Rifiuta trasfusione per motivi religiosi: morta 70enne nel Casertano
CampaniaLa donna era una testimone di Geova ed è stata supportata nella sua scelta dai familiari. Il primario dell’ospedale di Piedimonte Matese: “Come può una religione permettere ancora oggi un suicidio?". I figli della 70enne annunciano una possibile azione legale
Una 70enne, testimone di Geova, è morta dopo aver rifiutato una trasfusione che avrebbe potuto salvarle la vita. La sua confessione impedisce infatti agli adepti di "mischiare" il sangue altrui a quello proprio. La vicenda, accaduta nel Casertano, è stata riportata dal quotidiano Il Mattino.
Il figlio: “Così ha deciso mia madre”
La decisione della donna non ha trovato concorde il primario del Reparto di Chirurgia generale dell'ospedale di Piedimonte Matese dove la donna era ricoverata, che non ha potuto far altro che arrendersi di fronte alla manifesta volontà di non ricevere cure, mentre i familiari dell'anziana, anch'essi testimoni di Geova, ne hanno sostenuto e difeso la scelta. "Così ha deciso mia madre" ha detto il figlio al primario Gianfausto Iarrobino.
Il primario: “L’avrei salvata al 100%”
"Oggi sono triste e incazzato nero" afferma Iarrobino, che poi, parlando della paziente, sostiene: "L'avrei salvata al 100%, ma ha rifiutato ed è morta.
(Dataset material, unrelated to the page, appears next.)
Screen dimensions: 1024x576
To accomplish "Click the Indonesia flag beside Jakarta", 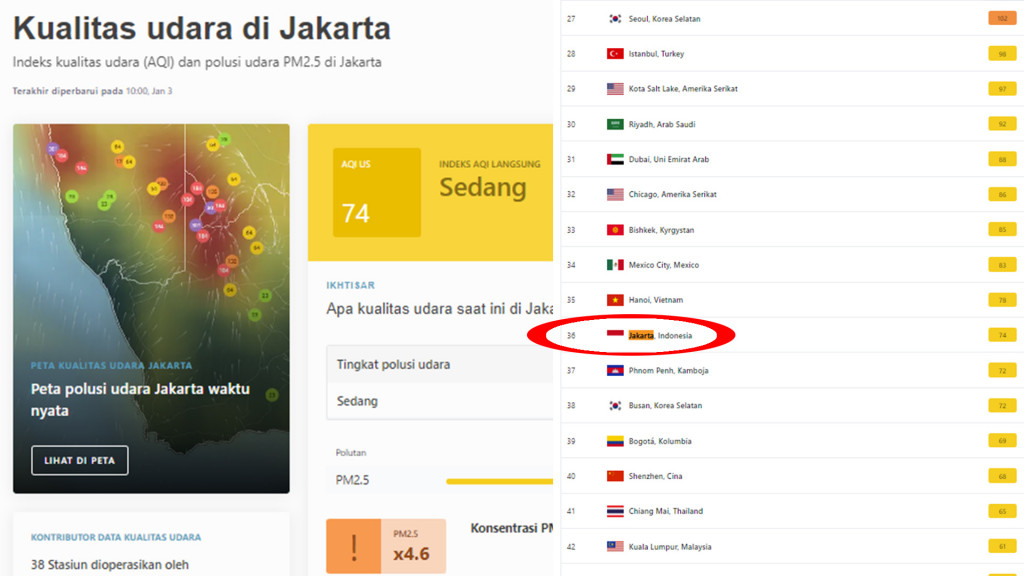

I figli ed i parenti solidali con lei. Mi sono scontrato con tutti. Alla fine i figli si sono esaltati dicendo: mamma sei stata grande, hai dato una lezione a tutti i medici e tutto il reparto. Mi chiedo: come può una religione permettere ancora oggi un suicidio? - ha proseguito Iarrobino prima di aggiungere - Sono arrabbiato e frustrato per quanto accaduto, e ciò perché la signora si poteva salvare. Non condivido affatto le posizioni dei testimoni di Geova".
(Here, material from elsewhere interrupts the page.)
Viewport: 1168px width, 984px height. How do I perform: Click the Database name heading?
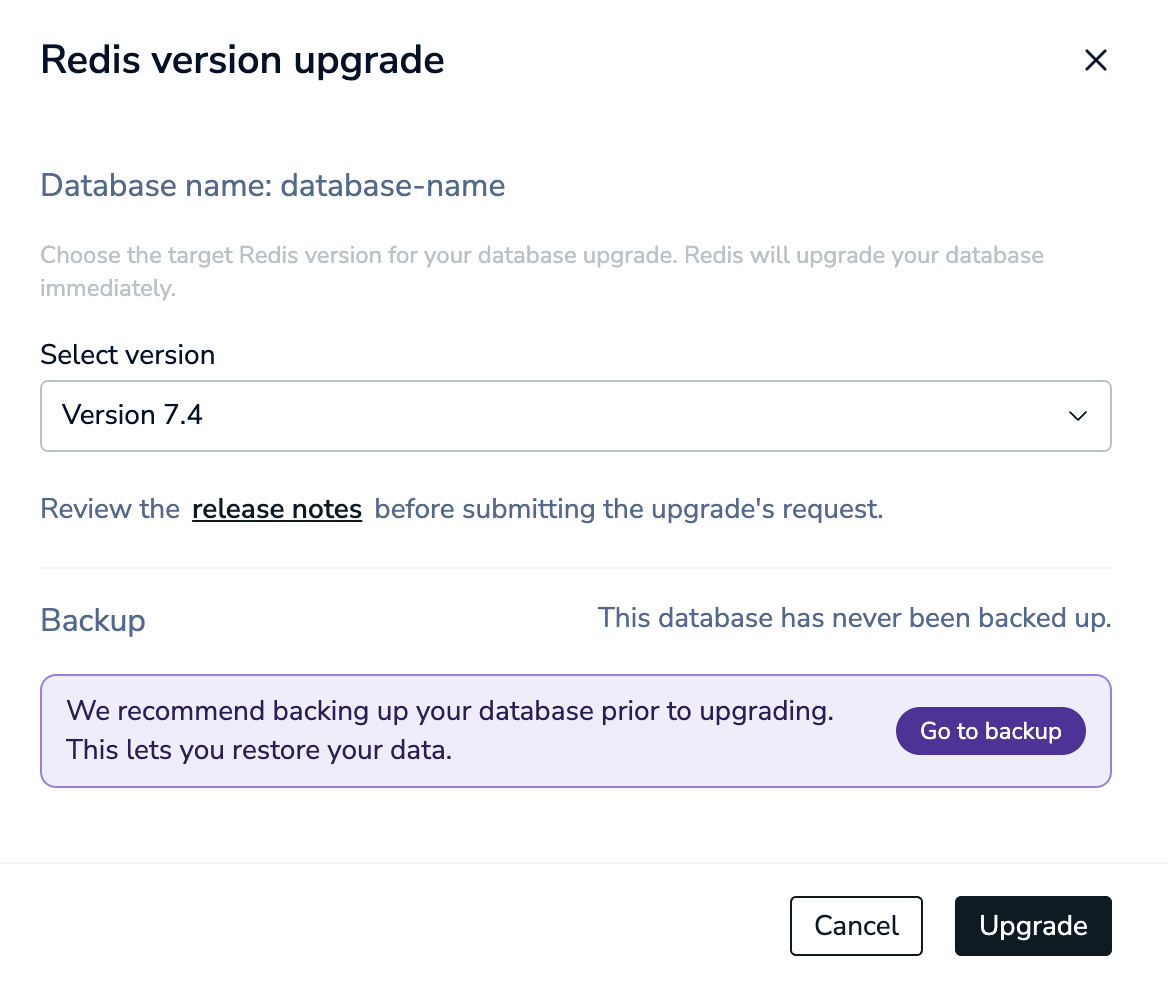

La versione dei figli della donna
I tre figli della donna contestano la versione del primario Iarrobino sulle cause della morte della madre, che non sarebbe, secondo loro, conseguenza del rifiuto della trasfusione e annunciano una possibile azione legale nei confronti dei medici dell'ospedale. "Come testimoni di Geova - affermano - amiamo moltissimo la vita. Quando nostra madre si è sentita male l'abbiamo portata subito in ospedale perché venisse curata nel modo migliore possibile. Abbiamo anche rispettato la sua decisione di non ricevere trasfusioni di sangue, consapevoli che esistono strategie mediche alternative che funzionano molto bene, anche in casi delicati. Purtroppo - proseguono i figli della 70enne - quando nostra madre ha chiesto ai medici di curarla con ogni terapia possibile tranne che col sangue i medici non le hanno somministrato prontamente farmaci che innalzassero i valori dell'emoglobina. Lo hanno fatto solo due giorni dopo dietro nostra insistenza". Secondo i figli della donna, i medici "non hanno nemmeno fatto indagini strumentali che permettessero di trovare il luogo esatto dell'emorragia così da fermarla il prima possibile. Si sono limitati a chiedere insistentemente di praticare l'emotrasfusione. Ma a cosa sarebbe servita se il problema di fondo era la perdita di sangue?".
Il racconto del medico
"Il giuramento di Ippocrate mi chiede di salvare la vita delle persone, ed io invece, in questo caso - provoca Iarrobino - è come se mi fossi reso protagonista di un 'suicidio assistito'. Fino alla fine sono stato vicino alla signora senza poter fare nulla, perché la volontà della paziente, peraltro molto lucida, è stata sempre esplicita: lei più volte si è rifiutata di sottoporsi alla trasfusione, e io non ho potuto far nulla". Iarrobino distingue i casi in cui il paziente soffre per una malattia terminale. "Queste situazioni - dice - sono diverse e vanno affrontate con una diversa sensibilità da parte del medico, che non può non tener conto del dolore provato, ma il caso della signora era semplice – prosegue il medico - lei si poteva salvare con una normale trasfusione. In questi casi il medico deve poter agire. Questa opinione vale anche per il caso del dj Fabo" conclude Iarrobino.
Le parole dell'Ordine dei Medici
Sulla stessa lunghezza d'onda il presidente dell'Ordine dei Medici di Caserta, Erminia Bottiglieri. "Assurdo quanto successo al collega Gianfausto Iarrobino. Condivido il suo pensiero e dico che come i pazienti possono rifiutare le cure accampando motivazioni religiose che richiamano la coscienza personale, anche noi medici dobbiamo avere il diritto di obiettare. Spero che il legislatore tenga conto di queste cose".